Staff and wire reports



Members of the Oklahoma House will be busy this summer and fall as they convene hearings on 120 government studies authorized by House Speaker Chris Benge.

Benge approved interim studies covering a wide range of issues that are important to his conservative Republican caucus, including government modernization, health care, public safety and economic development.

But he also denied 43 other requests, including some sought by Democrats who fear they may have been rejected because they do not reflect the political goals of the GOP’s House majority. Of those interim studies not approved, 25 were requested by Democrats.

Issues Democrats wished to explore include ad valorem tax support for community colleges, analyzing the cost of financing and building public schools, an analysis of the cost of inpatient and outpatient care for Oklahomans with autism and improving the emergency management fund that pays the cost of disaster recovery.

“I was disappointed that some of those subjects did not get covered in interim studies,” said House Democratic Leader Danny Morgan of Prague, whose own interim study request to explore the possibility of creating satellite winery tasting rooms to help the state’s fledgling wineries was rejected.

Morgan said he hopes political considerations were not behind the decisions to reject the Democratic requests.

“We’ve supplied them with an opportunity and they said: ‘No!”’ Morgan said. “We’ve got all of the fall to have a good bill come out.”

An advocate for autistic children said political differences were behind rejection of an interim study request by Rep. Terry Harrison, D-McAlester, who wanted to analyze the cost of inpatient and outpatient care for Oklahomans with autism and look at the costs of viable alternatives for treatment.

“The study will seek to find the best possible result for Oklahoma’s autistic children and for Oklahoma’s taxpayers.” Harrison wrote in his request.

But Benge and other GOP House leaders consistently have opposed a health insurance coverage mandate for the diagnosis and treatment of autistic children, claiming it will drive up the cost of health insurance and make it unaffordable for many Oklahomans.

“There will not be any approval of these studies. We knew that going in,” said Wayne Rohde, the father of an autistic child and the namesake for Nick’s Law, an autism coverage mandate that has passed the Senate in recent years but been blocked by Republican House leaders.

“They don’t want to have that. We will have that in the Senate, though,” Rohde said.

Rep. Mike Jackson, R-Enid, said many of the issues Democrats are concerned about could fit into the context of some interim studies already going. Jackson is conducting two interim studies. One will explore property taxes and the array of issues surrounding them. He said his study is broad and could include using ad valorem taxes to help support community colleges.

The other study by Jackson will look at licensing musical therapists in the state and standardizing their training.

Senate President Pro Tem Glenn Coffee, R-Oklahoma City, has approved 34 interim studies, including two dealing with insurance coverage for autistic children sought by Democratic Sen. Jay Paul Gumm of Durant.

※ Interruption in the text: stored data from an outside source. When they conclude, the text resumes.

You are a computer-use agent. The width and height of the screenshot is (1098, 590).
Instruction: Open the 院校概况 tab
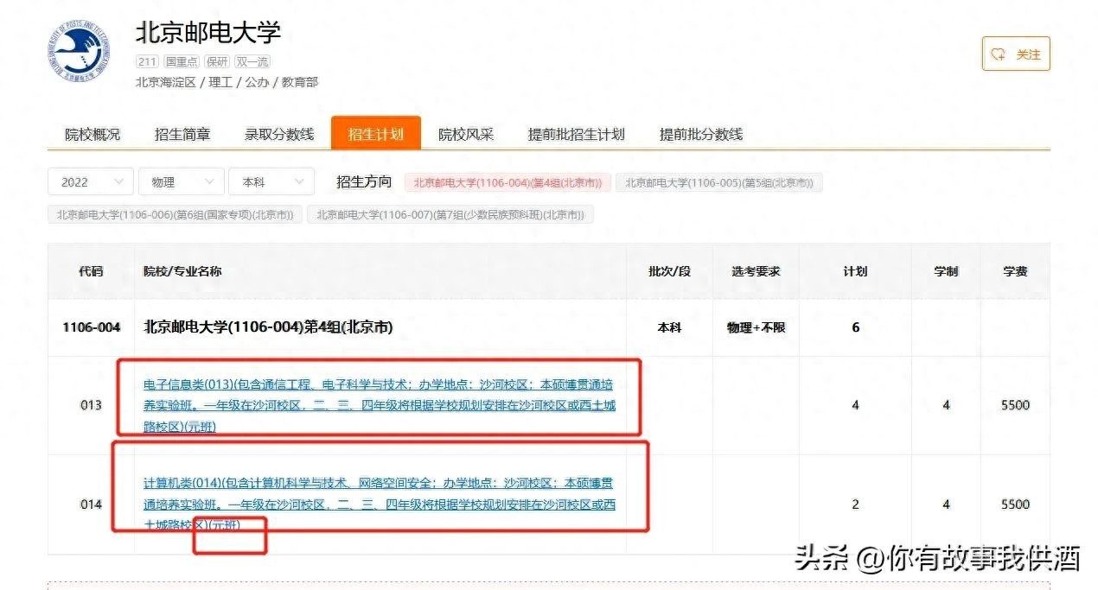(93, 134)
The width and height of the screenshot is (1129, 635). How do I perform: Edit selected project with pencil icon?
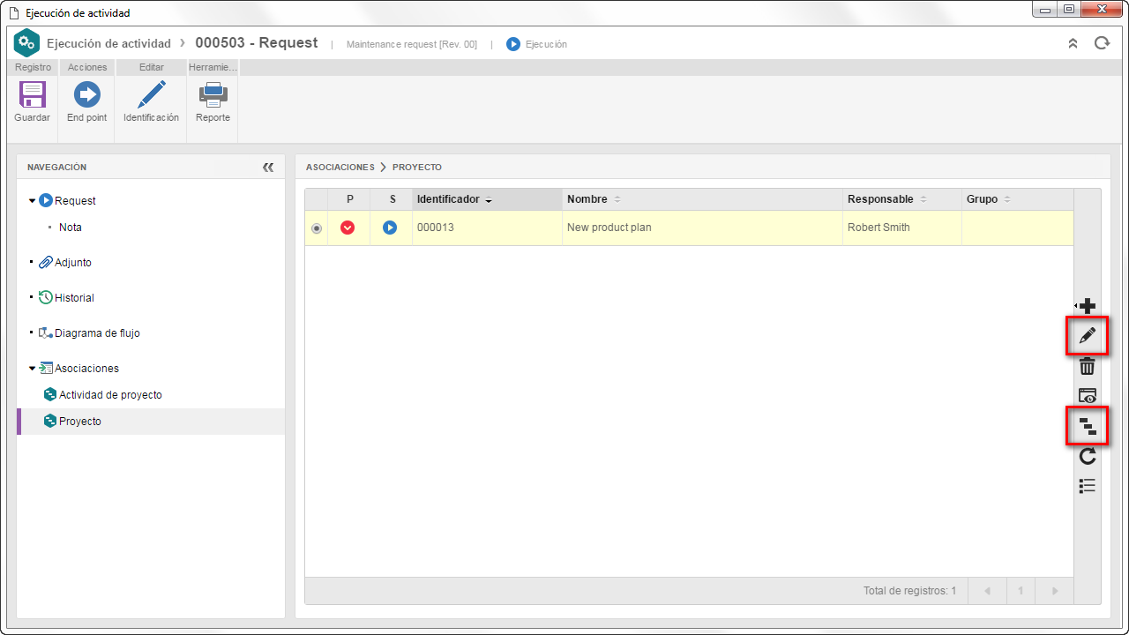(1088, 336)
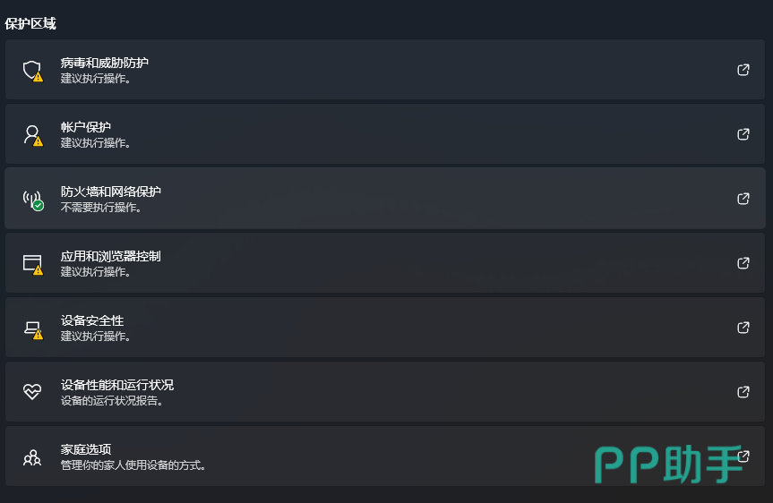Open external link icon for 帐户保护
This screenshot has width=773, height=503.
[x=743, y=134]
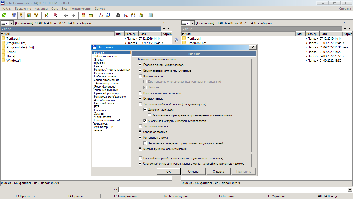Enable the Кнопки дисков checkbox
Image resolution: width=353 pixels, height=199 pixels.
(x=140, y=76)
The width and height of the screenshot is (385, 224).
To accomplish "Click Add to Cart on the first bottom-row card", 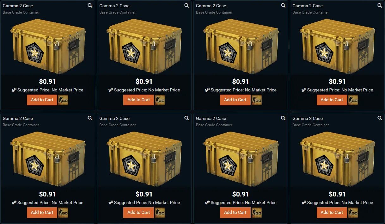I will 42,213.
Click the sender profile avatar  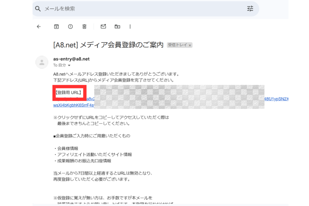(x=42, y=62)
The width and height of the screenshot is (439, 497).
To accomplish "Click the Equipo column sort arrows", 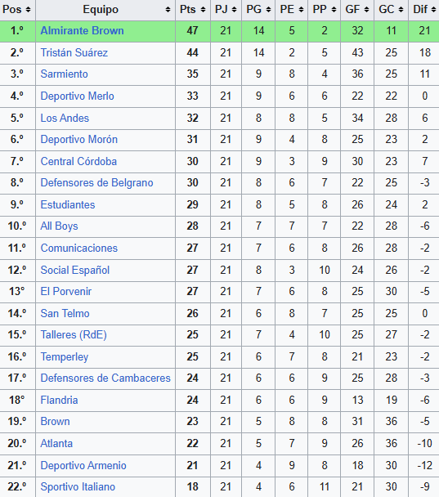I will point(168,10).
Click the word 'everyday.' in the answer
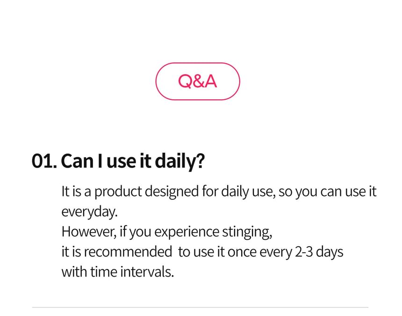The height and width of the screenshot is (316, 402). point(89,212)
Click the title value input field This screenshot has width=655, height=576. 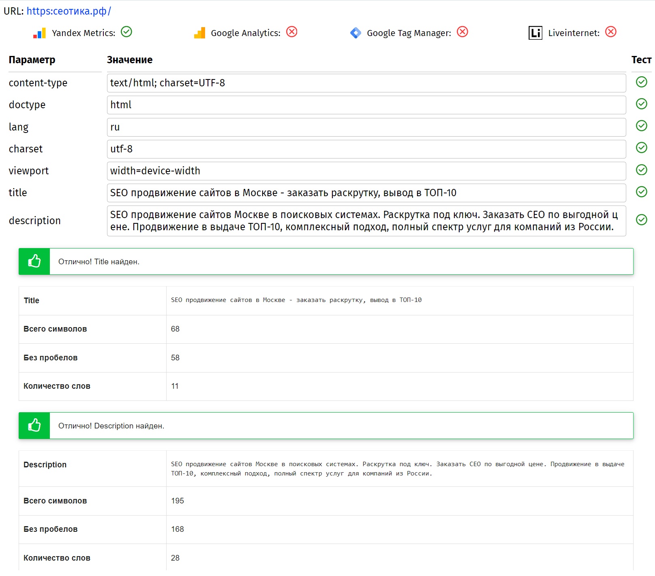(366, 193)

The studies will explore Oklahoma high-risk pool coverage of autism spectrum disorder diagnosis and treatment and how the state’s economy would fare with autism insurance mandates.

Sen. Patrick Anderson, R-Enid, said he requested two interim studies this year, but only one was granted. Anderson will study, along with a House sponsor, the status of military retirements in divorce proceedings. He admitted it is controversial. In the Senate, Anderson said it seemed to him that requests for interim studies were fairly equal between Republicans and Democrats.

Rep. Ed Cannaday, D-Porum, said his request to study the possibility of creating property tax support for community colleges may have been rejected because it suggested an increase in taxes.

Cannaday wanted to research the possibility of ad valorem support for the operational costs for community colleges in their service area, as defined by the Oklahoma State Regents for Higher Education.

Cannaday said he has three community colleges in his area: Connors State College in Warner, Eastern Oklahoma State College in Wilburton and Carl Albert State College in Poteau. Although Oklahoma community colleges serve 50 percent of the higher education student body, they receive only 10 percent of the higher education budget, Cannaday said.

“It would be nice if we could have a source of revenue for our community colleges,” he said. But the idea could stir a turf war with the state’s CareerTech system, which is mainly funded from ad valorem taxes, Cannaday said.

“I wasn’t directing it CareerTech,” he said. “It could be that fear of anything that looks like raising taxes.”



Staff writer Robert Barron and The Associated Press contributed to this story.